A. Hela cells transfected with two rounds of control, clathrin-heavy chain or AP2 siRNA for 4 d were collected for immunoprecipitation with anti-Atg16L1 antibody (IP). Western blot for total lysate (bottom) and IP (top) were performed using anti-Atg16L1 and anti-clathrin antibodies. Note the decrease in Atg16L1-Clathrin interaction with AP2 knockdown. Graph shows quantitation of the Atg16L1-clathrin or Atg16L1-AP2 with control, clathrin-heavy chain or AP2 knockdown from two independent experiments. B. HeLa cells transfected for 24 h with Flag-tagged wild-type Atg16L1, GFP-PLC(PH) together with empty vector (Control) or dominant-negative dynamin-II mutant (K44A Dynamin; DN-Dyn) were fixed and analysed by confocal microscopy. Note co-localisation of Atg16L1 with PLC(PH) at the plasma membrane which is quantified in the graph. * - p<0.01. Scale bar – 5 μm. n = 20 cells. C. Hela cells treated with HBSS alone or HBSS with 80 μM dynasore for 5 h were collected for immunoprecipitation with anti-Atg16L1 antibody (IP). Western blot analyses for total lysate (TL) and IP were performed using anti-Atg16L1 and anti clathrin antibodies. Note the strong Atg16L1-Clathrin interaction with dynasore treatment. Graph shows quantitation from two independent experiments. All error bars in the graphs represent SEM. D. Representation of plasma membrane contribution to autophagosome precursor formation. Cholera toxin is internalized by clathrin-dependent and clathrin-independent endocytosis. Clathrin knockdown significantly decreases cholera toxin uptake ¹⁵, ²⁶. Clathrin-coated vesicles (CCV) budding immediately from the plasma membrane (EEA1-negative) are precursors to early endosomes (EE) ²⁷ (EEA1-positive).

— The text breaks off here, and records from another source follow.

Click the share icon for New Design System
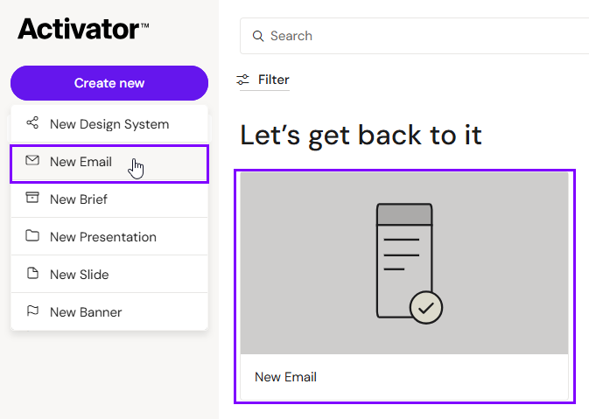589x419 pixels. tap(32, 122)
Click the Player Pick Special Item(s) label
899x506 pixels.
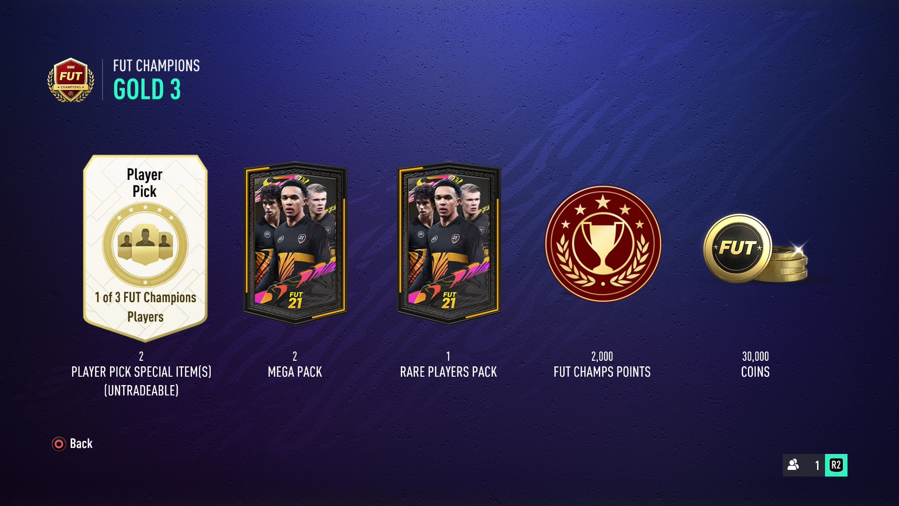tap(141, 381)
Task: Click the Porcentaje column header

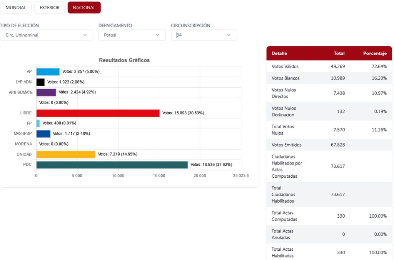Action: click(374, 53)
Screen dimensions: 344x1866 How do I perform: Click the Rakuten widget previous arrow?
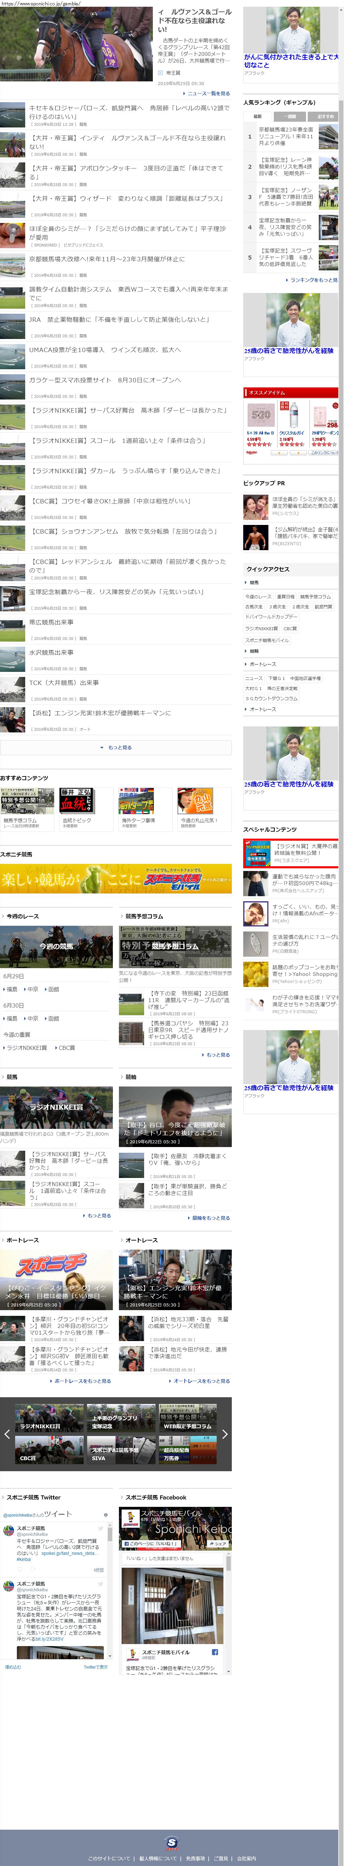coord(279,453)
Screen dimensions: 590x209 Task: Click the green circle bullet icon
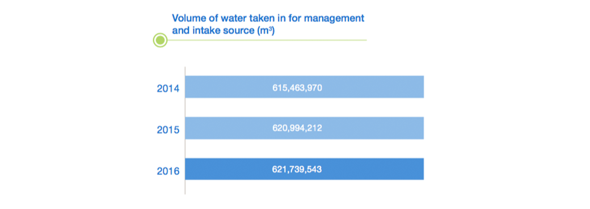[x=160, y=40]
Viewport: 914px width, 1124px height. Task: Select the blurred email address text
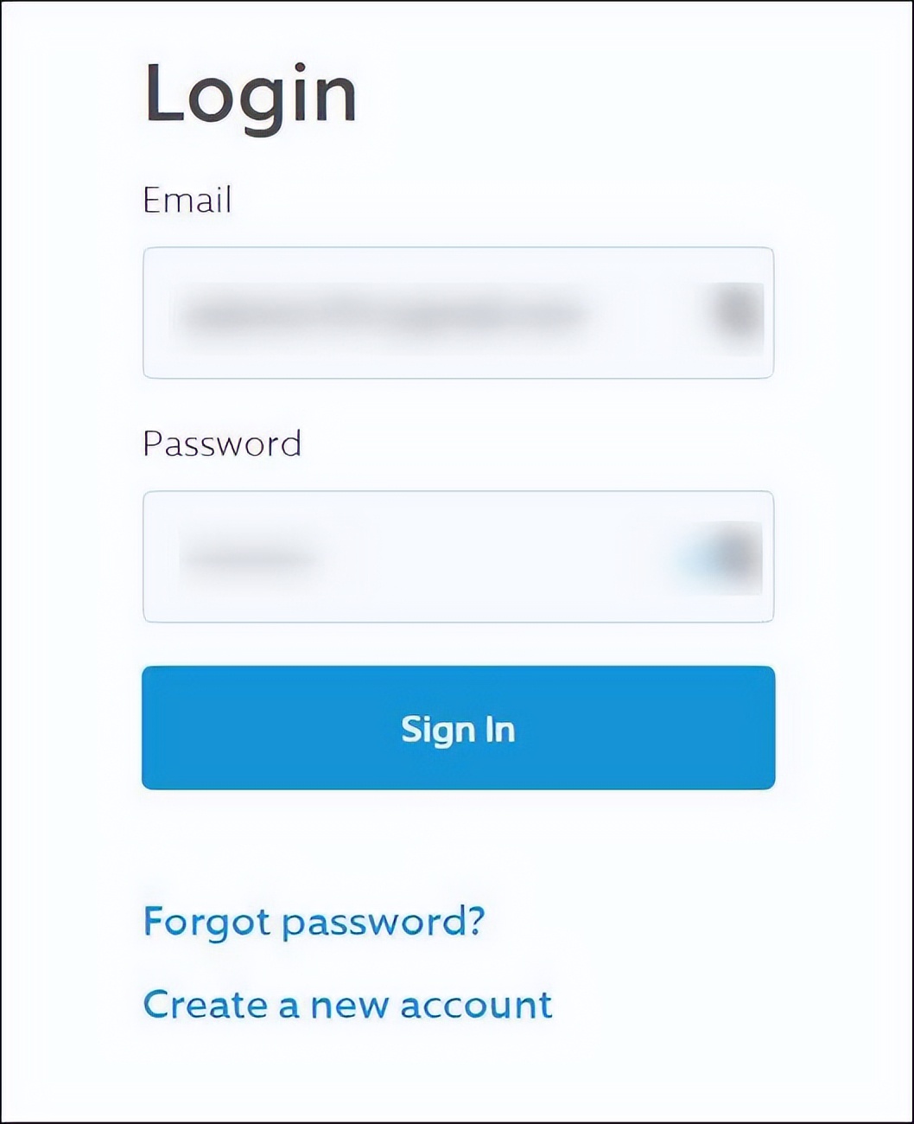[x=380, y=314]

Previous studies showed that delivery of fully formed autophagosomes to lysosomes requires fusion of such autophagosomes with early or late endosomes/multi vesicular bodies (LE/MVB) to form amphisomes, which are Atg16L1-negative, LC3-positive and positive for endosomal markers ¹¹, ¹² (red arrows). We show here that inhibition of clathrin-dependent internalization inhibits formation of early Atg16L1-positive precursors that mature to form phagophores and later autophagosomes (blue arrows). These Atg16L1-vesicles were positive for other early autophagosomal markers (Atg5 and Atg12), but not early endosomal markers (EEA1). AP2 is a clathrin adaptor at the plasma membrane while AP1 localises to TGN and endosomes.